● **Given records**:
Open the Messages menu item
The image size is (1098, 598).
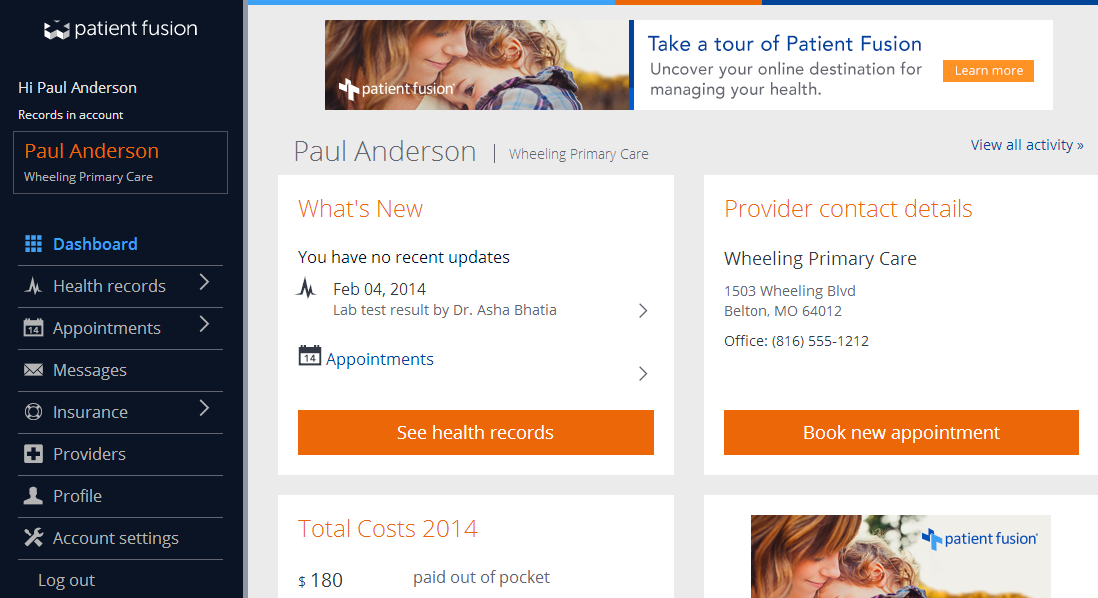(90, 370)
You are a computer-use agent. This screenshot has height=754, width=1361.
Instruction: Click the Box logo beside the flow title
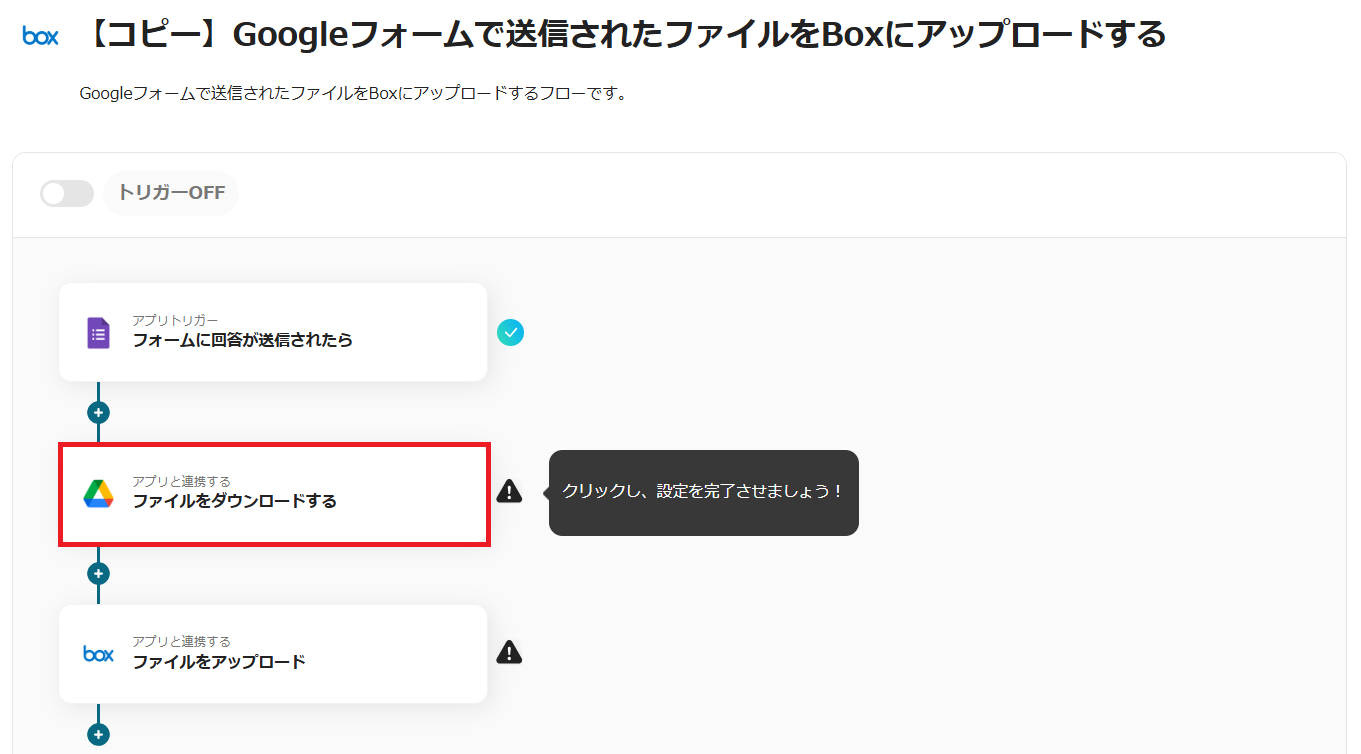click(x=40, y=37)
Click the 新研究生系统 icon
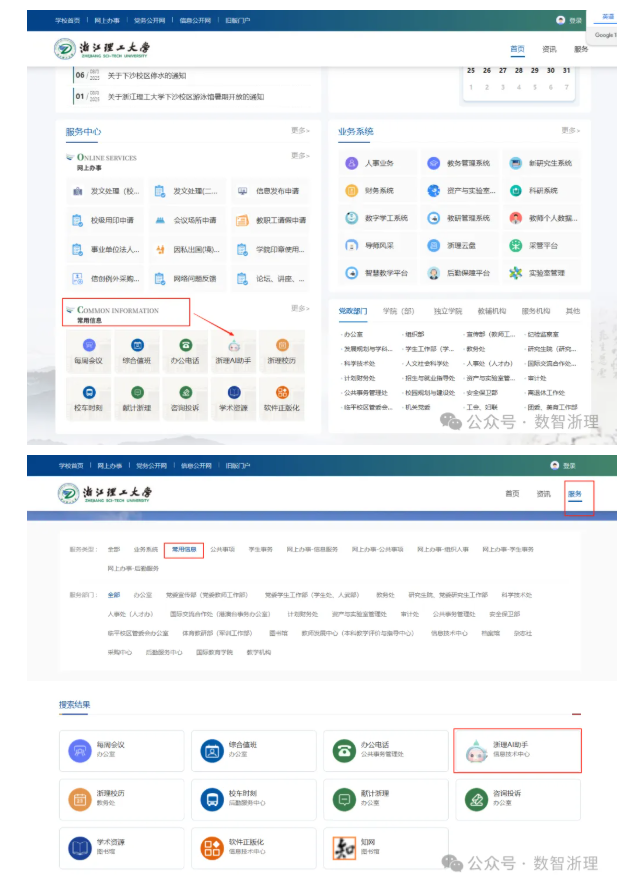Viewport: 642px width, 879px height. click(516, 163)
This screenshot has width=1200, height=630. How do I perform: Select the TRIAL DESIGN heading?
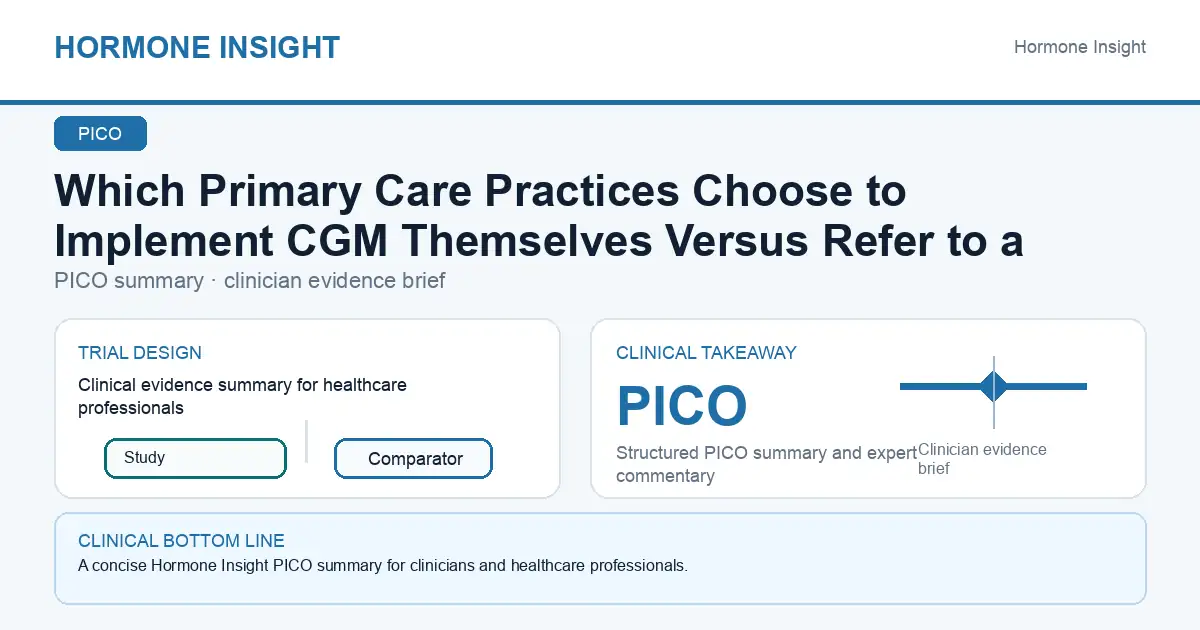click(x=140, y=353)
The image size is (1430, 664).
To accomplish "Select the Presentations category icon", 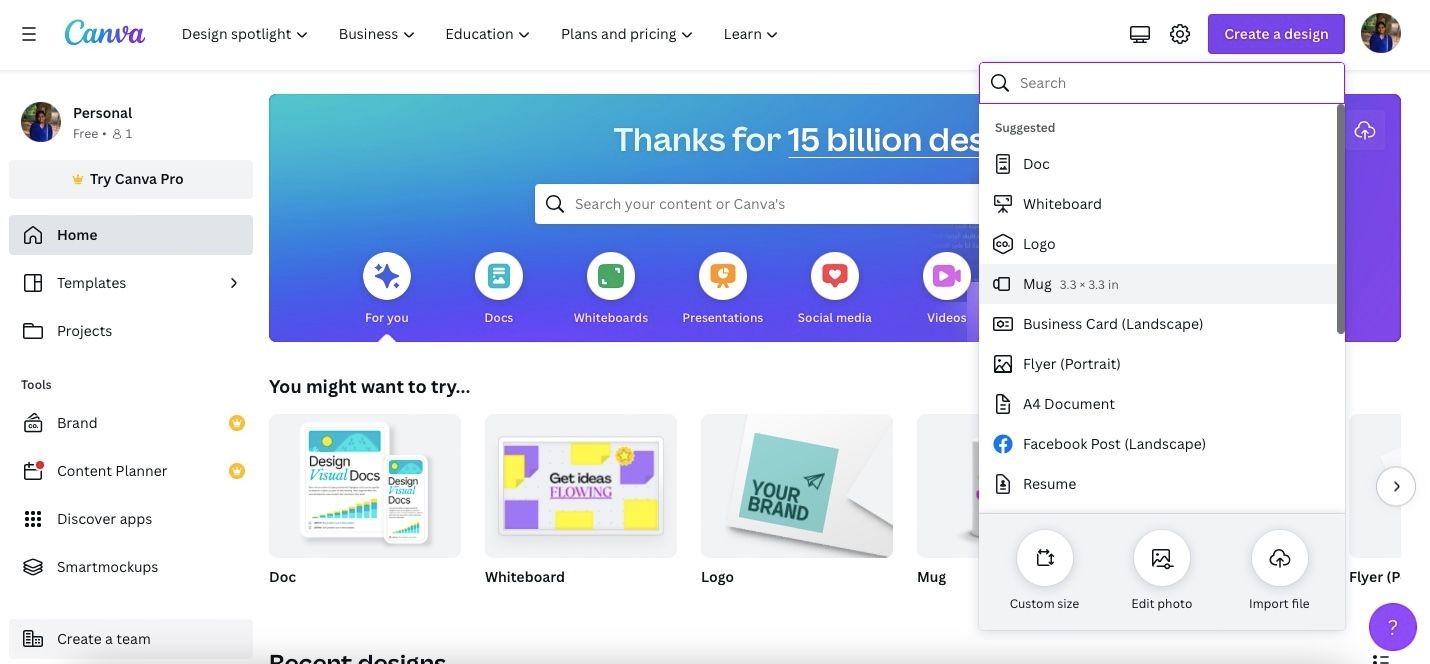I will point(723,276).
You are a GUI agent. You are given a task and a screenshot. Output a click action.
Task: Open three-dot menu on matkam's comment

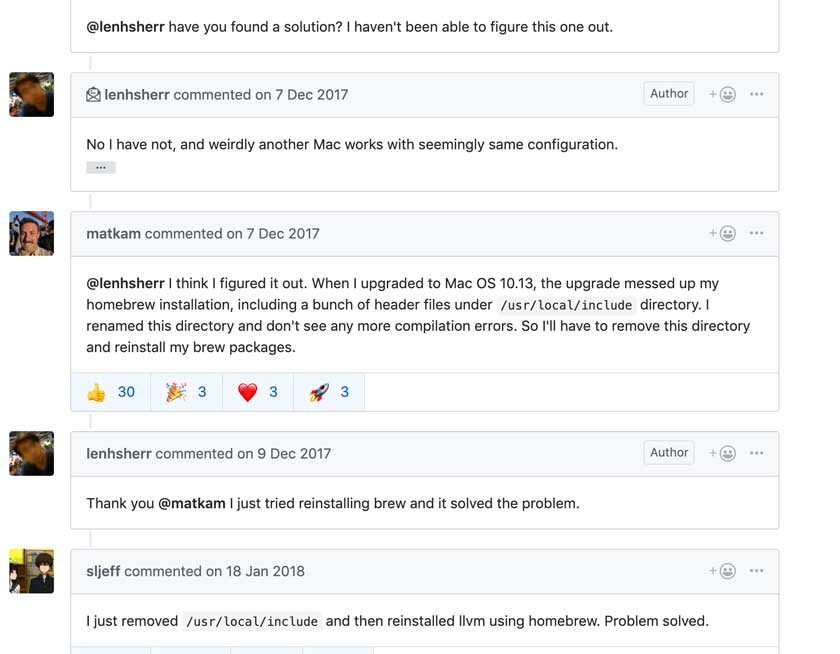coord(756,233)
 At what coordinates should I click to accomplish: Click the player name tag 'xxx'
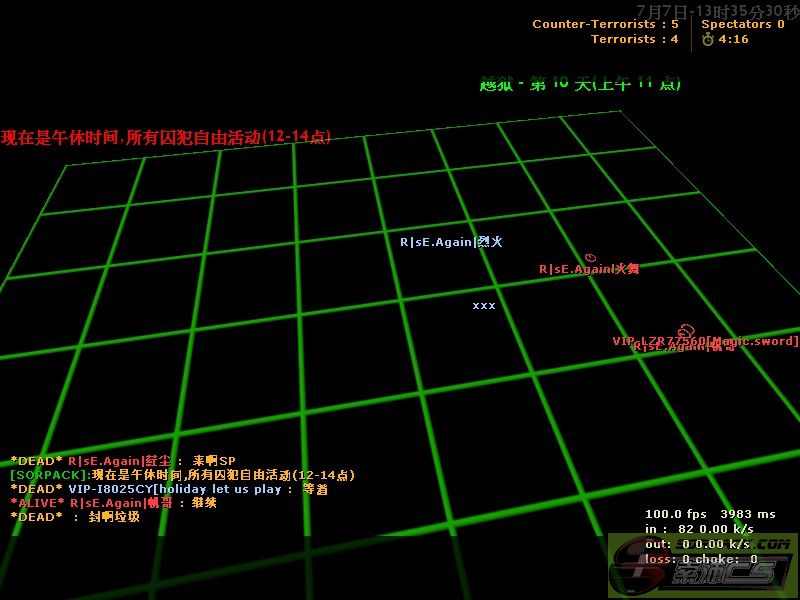coord(484,305)
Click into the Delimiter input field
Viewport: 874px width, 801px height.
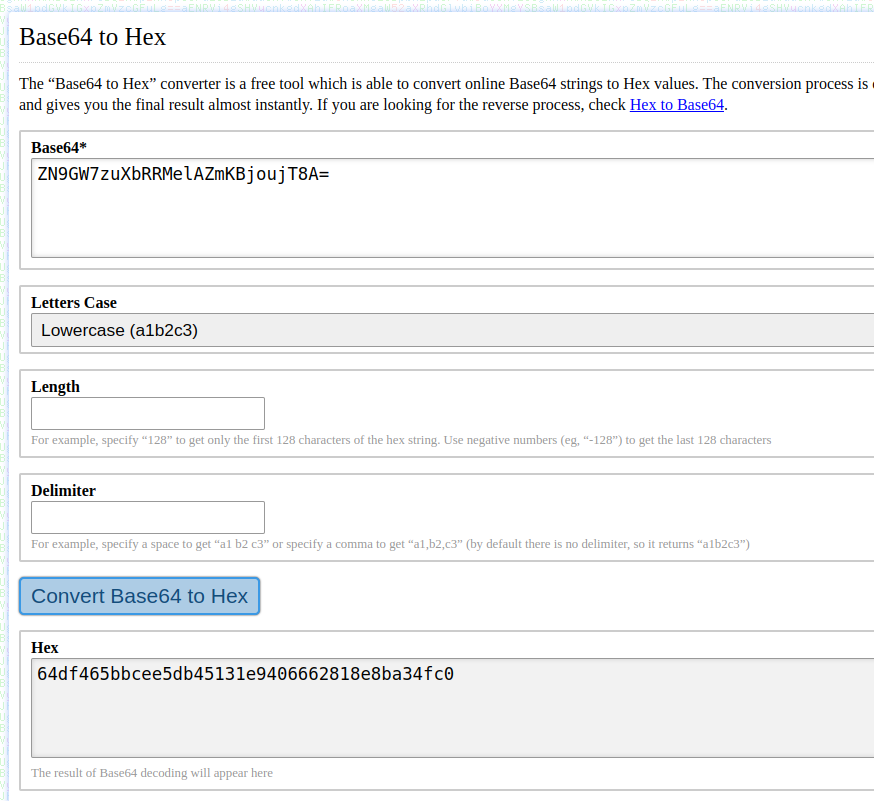[148, 517]
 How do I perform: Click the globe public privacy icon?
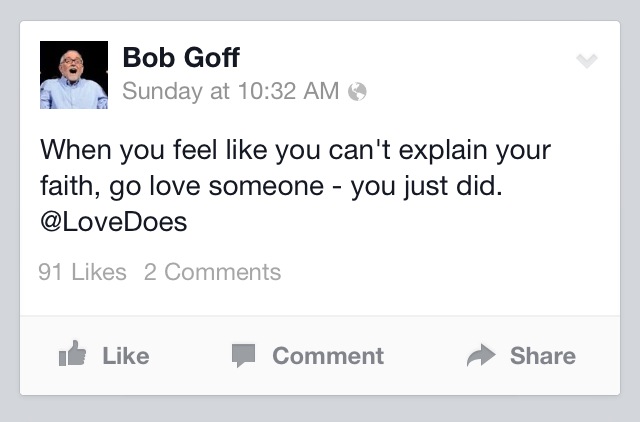pyautogui.click(x=356, y=92)
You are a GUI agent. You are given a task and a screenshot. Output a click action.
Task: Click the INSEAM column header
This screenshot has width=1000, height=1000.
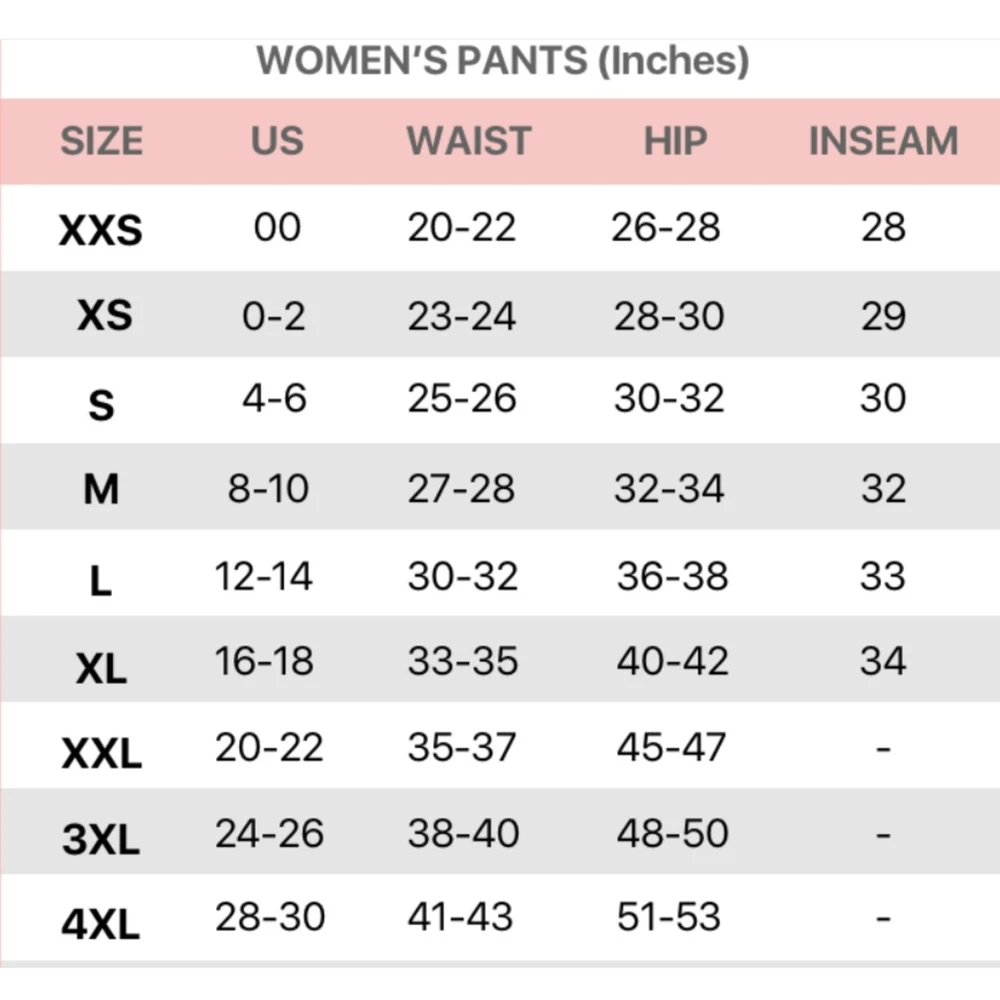883,142
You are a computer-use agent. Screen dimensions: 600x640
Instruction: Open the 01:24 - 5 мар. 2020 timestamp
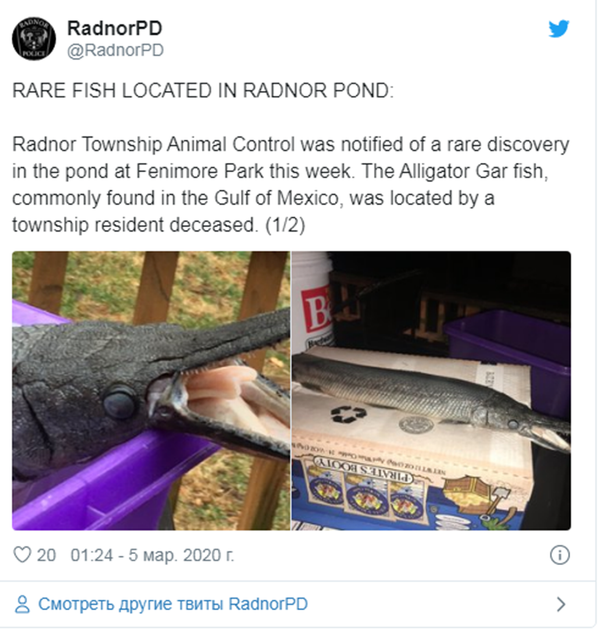(x=152, y=556)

● **Written request**: Count the lines in the listing above that contain the string "Instruction", matching case exactly, and reply with only the number.

● **Solution to the exercise**: 2